You are on page 1of 1

Theodore Roosevelt was born on October 27, 1858, in New York, New York, in the United States.

And
died on January 6, 1919, in Oyster Bay, New York at age 60. He was a sickly child in his youth, suffering
from a strong case of asthma. Theodore overcame his health issues via a strenuous lifestyle (boxing,
gymnastics, weightlifting, rugby), as well as growing out of his asthma naturally later on. He was home-
schooled, and he began a lifelong pursuit of the outdoors before attending Harvard College in the 1870s.

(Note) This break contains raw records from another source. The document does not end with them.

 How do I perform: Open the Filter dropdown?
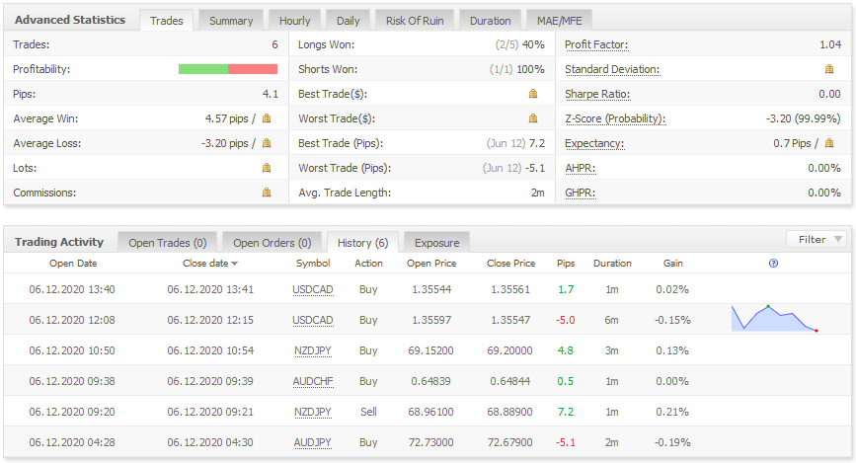pos(817,239)
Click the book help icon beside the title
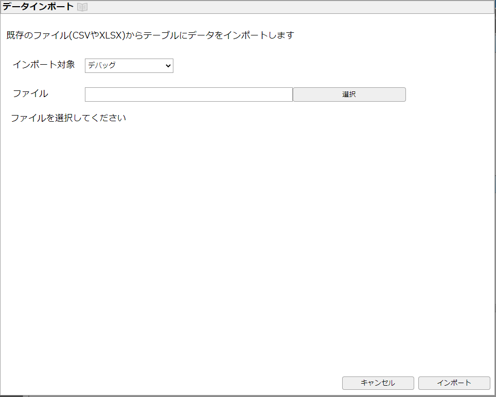496x397 pixels. (82, 7)
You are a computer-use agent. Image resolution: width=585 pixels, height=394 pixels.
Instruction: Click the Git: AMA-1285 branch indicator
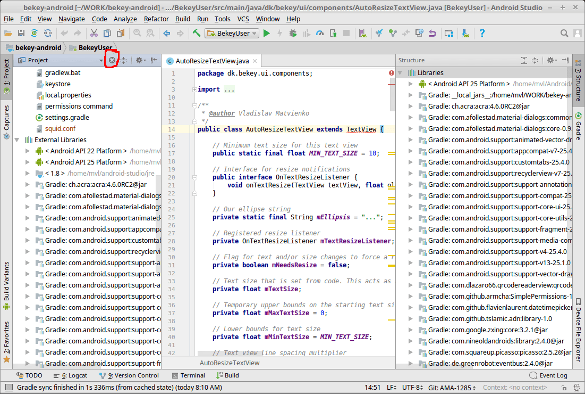451,387
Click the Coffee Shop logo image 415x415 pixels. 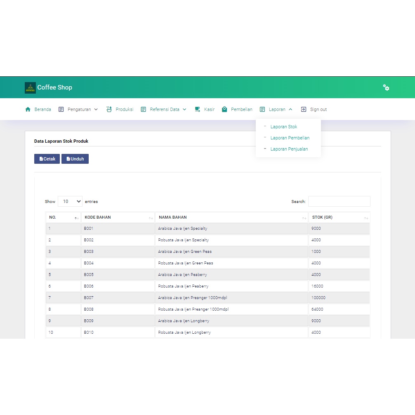click(30, 87)
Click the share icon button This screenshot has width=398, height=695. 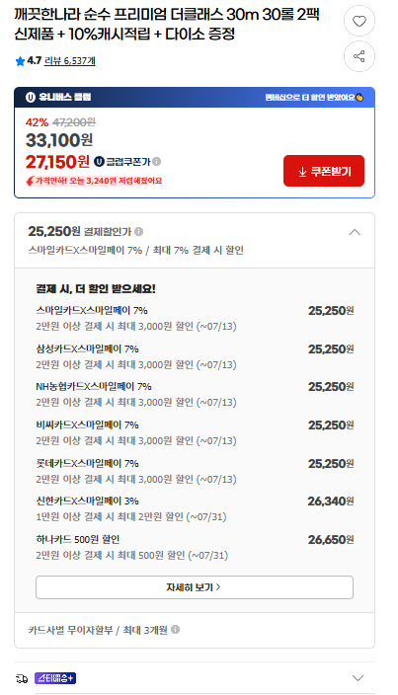(x=359, y=56)
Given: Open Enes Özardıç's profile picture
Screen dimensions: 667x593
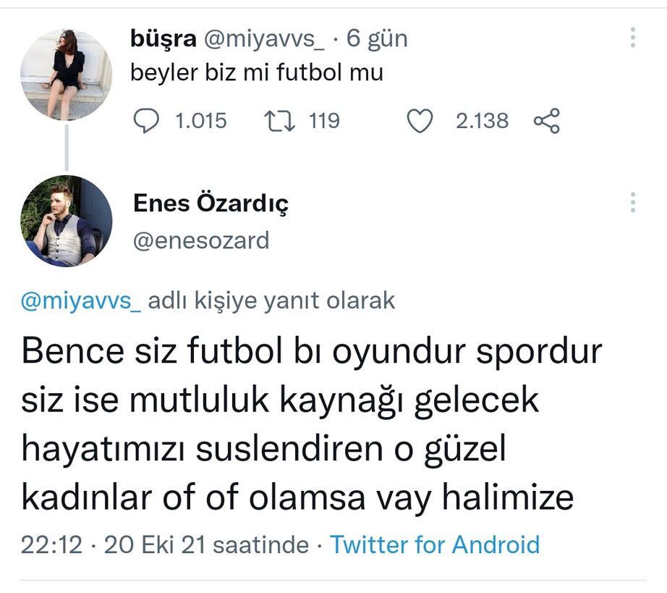Looking at the screenshot, I should pyautogui.click(x=66, y=221).
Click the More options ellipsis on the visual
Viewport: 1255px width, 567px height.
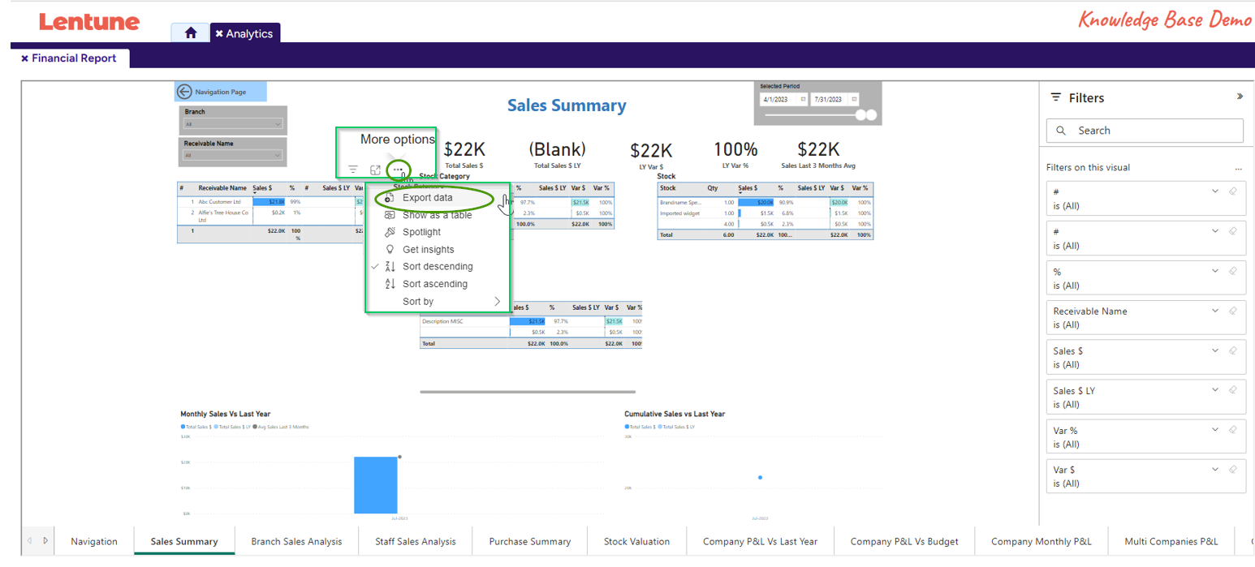pyautogui.click(x=398, y=170)
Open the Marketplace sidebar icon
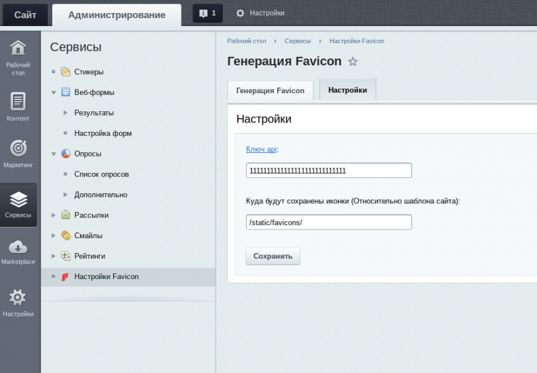 (19, 247)
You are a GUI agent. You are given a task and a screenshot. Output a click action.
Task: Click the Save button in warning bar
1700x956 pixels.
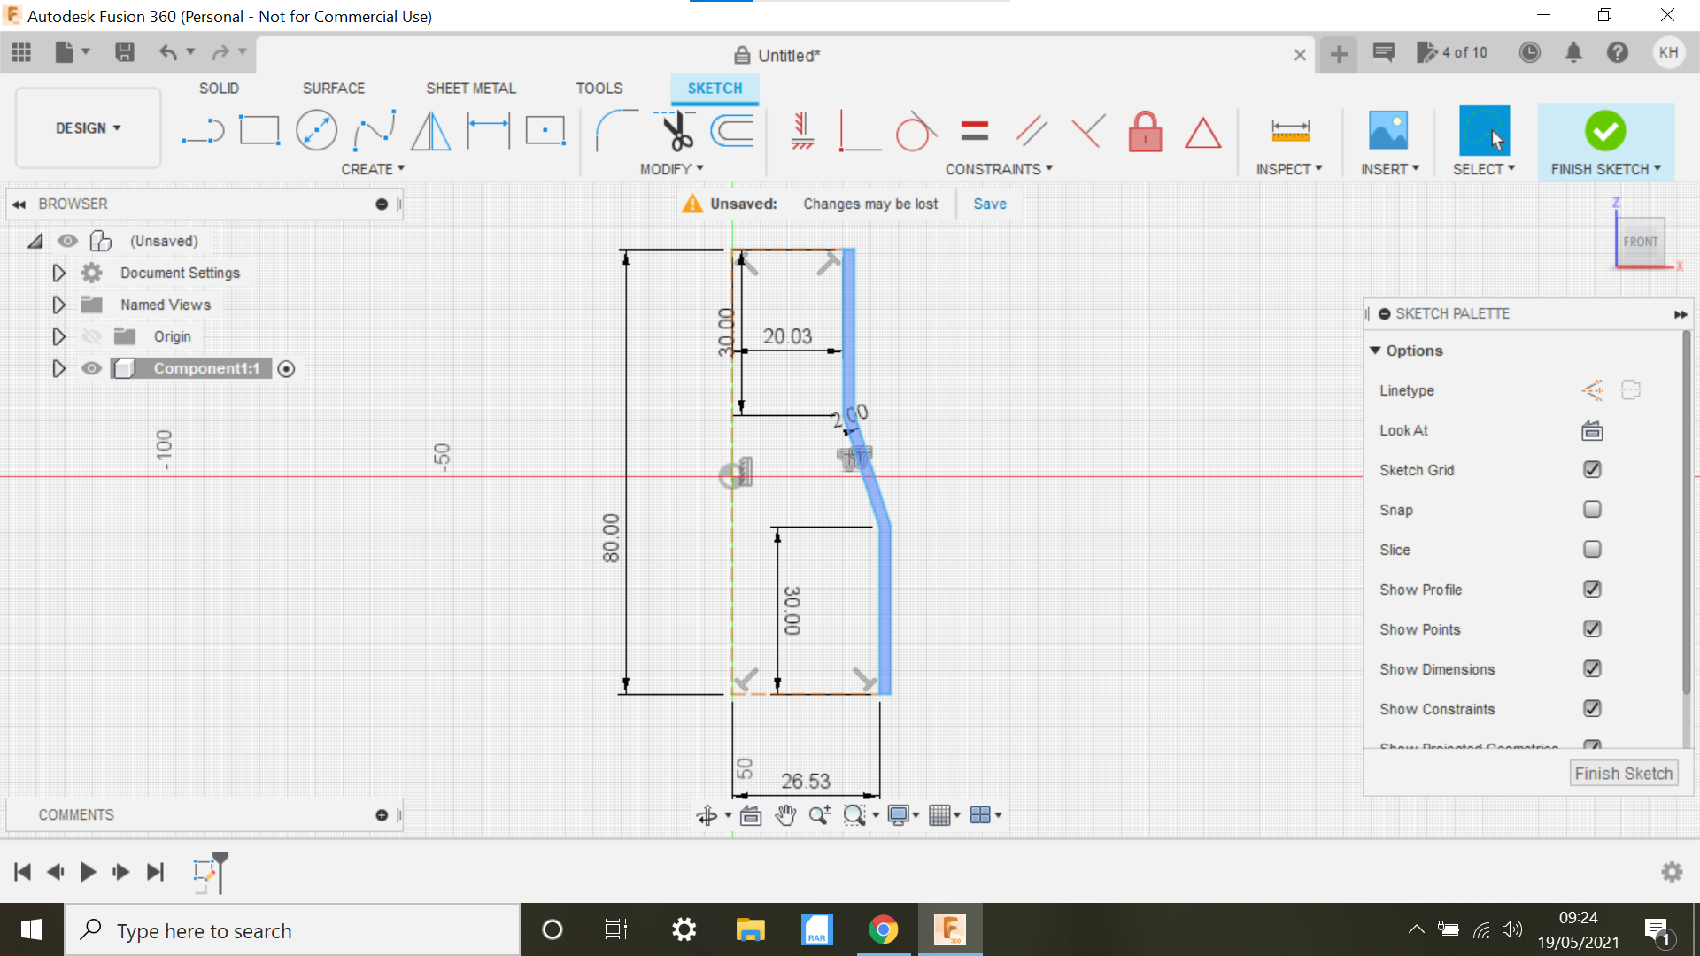pyautogui.click(x=989, y=203)
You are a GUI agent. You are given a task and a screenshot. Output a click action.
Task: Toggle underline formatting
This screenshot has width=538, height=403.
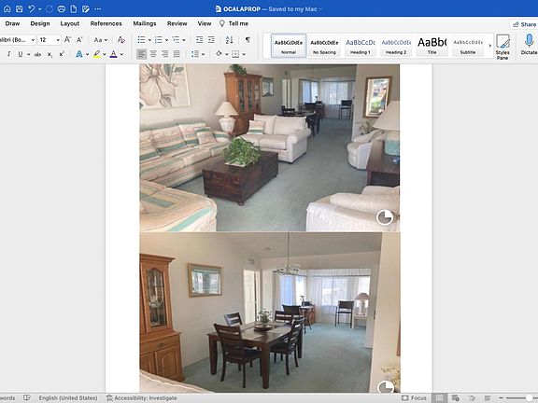(21, 54)
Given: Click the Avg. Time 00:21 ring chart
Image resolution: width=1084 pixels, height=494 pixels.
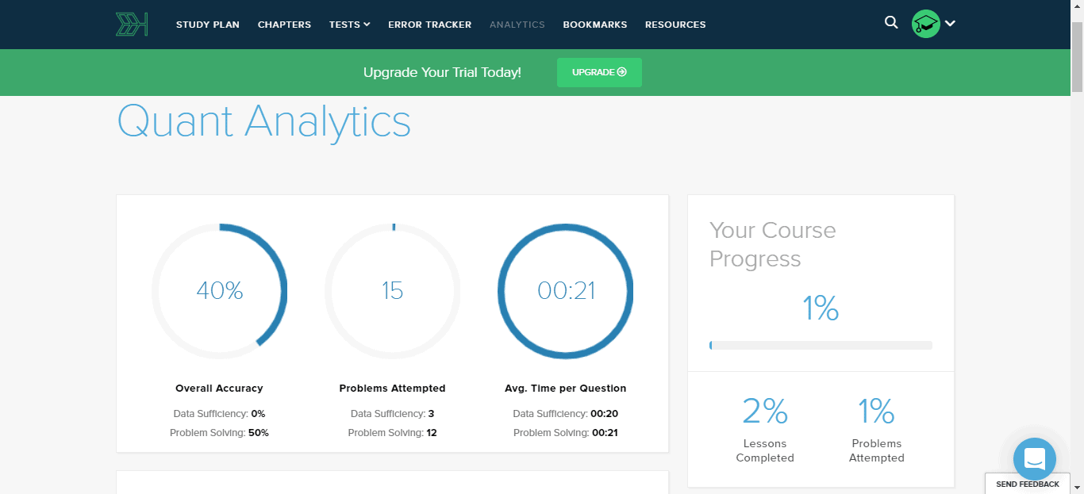Looking at the screenshot, I should coord(565,291).
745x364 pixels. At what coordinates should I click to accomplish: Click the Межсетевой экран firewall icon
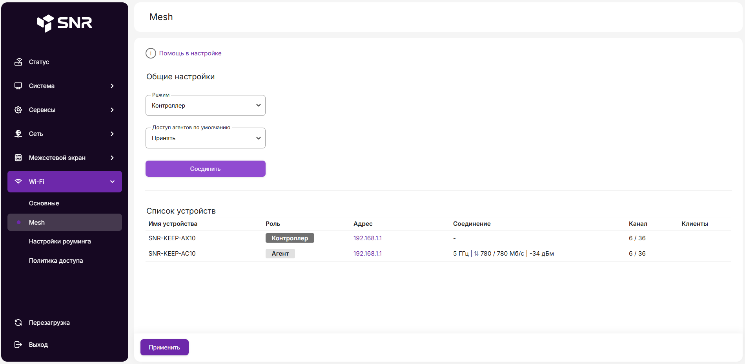click(x=18, y=158)
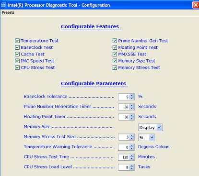Disable the Memory Stress Test checkbox
This screenshot has width=199, height=177.
pos(115,67)
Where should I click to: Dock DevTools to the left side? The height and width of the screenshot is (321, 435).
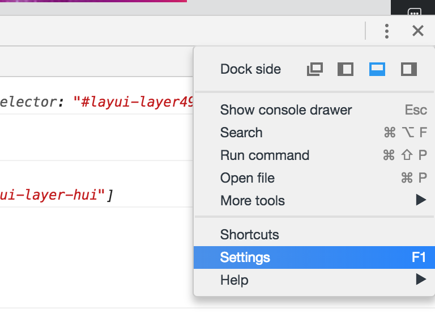(x=346, y=69)
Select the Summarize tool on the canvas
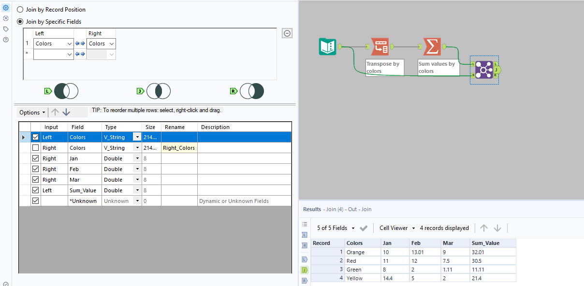Viewport: 584px width, 286px height. [x=432, y=47]
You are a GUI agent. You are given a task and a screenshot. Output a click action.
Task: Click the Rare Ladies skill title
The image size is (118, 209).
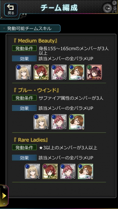[31, 140]
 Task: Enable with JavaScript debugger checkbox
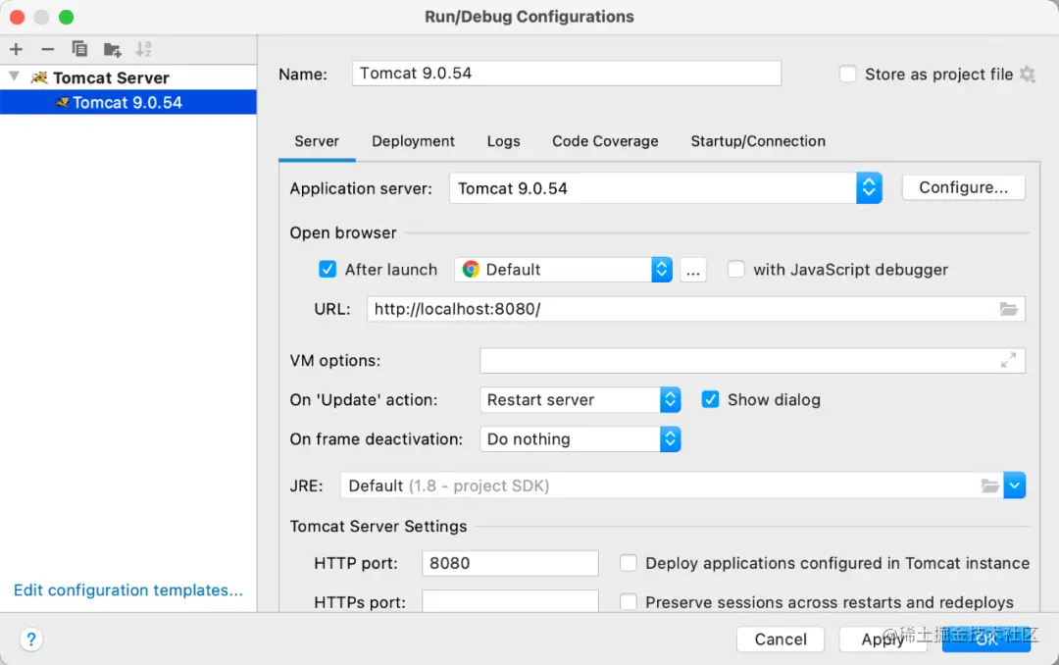736,270
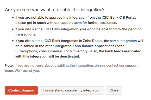Screen dimensions: 151x100
Task: Click the "Are you sure" dialog heading
Action: 55,10
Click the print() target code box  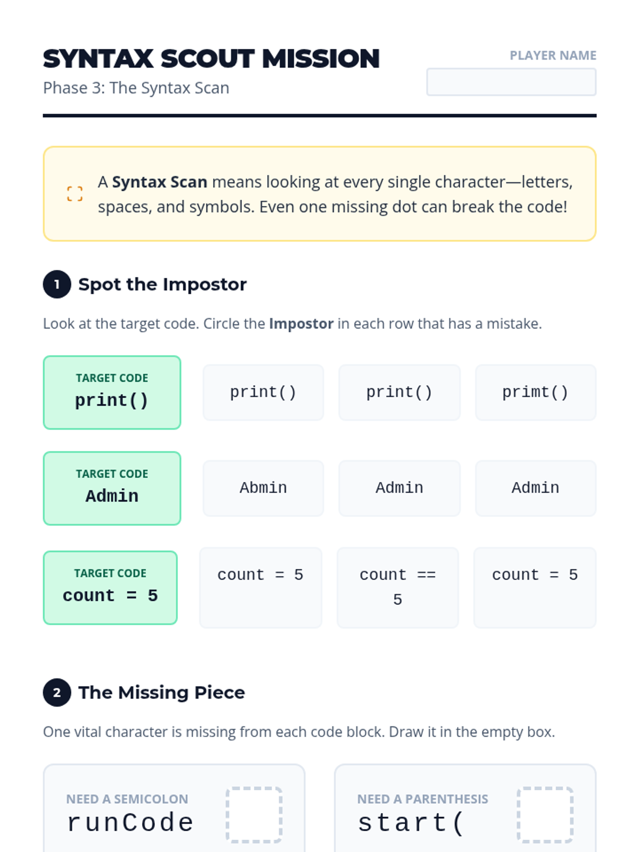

After finishing Harvard in 1880, Roosevelt married Alice Hathaway Lee and entered Columbia University
Law School, later dropping out after only one year to enter public service. He was elected to the New
York State Assembly at the age of 23 and served two terms in that position (1882-1884). His wife and
mother succumbed to Bright’s disease (typhoid) on the same day in 1884. A grieving Roosevelt spent the
next two years on a ranch in the Badlands of the Dakota, where he hunted big game, drove cattle and
worked as a frontier sheriff. Upon returning to New York, he married his childhood sweetheart, Edith
Kermit Carow. The couple raised six children, including Alice; Roosevelt’s daughter from his first
marriage.

He then served as Assistant Secretary of the Navy under President William McKinley, later resigning from
that position to lead the Rough Riders during the Spanish–American War (1898). He was then elected
Governor of New York in 1898 after the war. Vice President Garret Hobart died, and McKinley was
convinced to accept Roosevelt as his running mate in the 1900 election by the New York state party
leadership. Roosevelt campaigned, and the McKinley-Roosevelt ticket won a landslide victory based on a
platform of peace, prosperity, and conservation.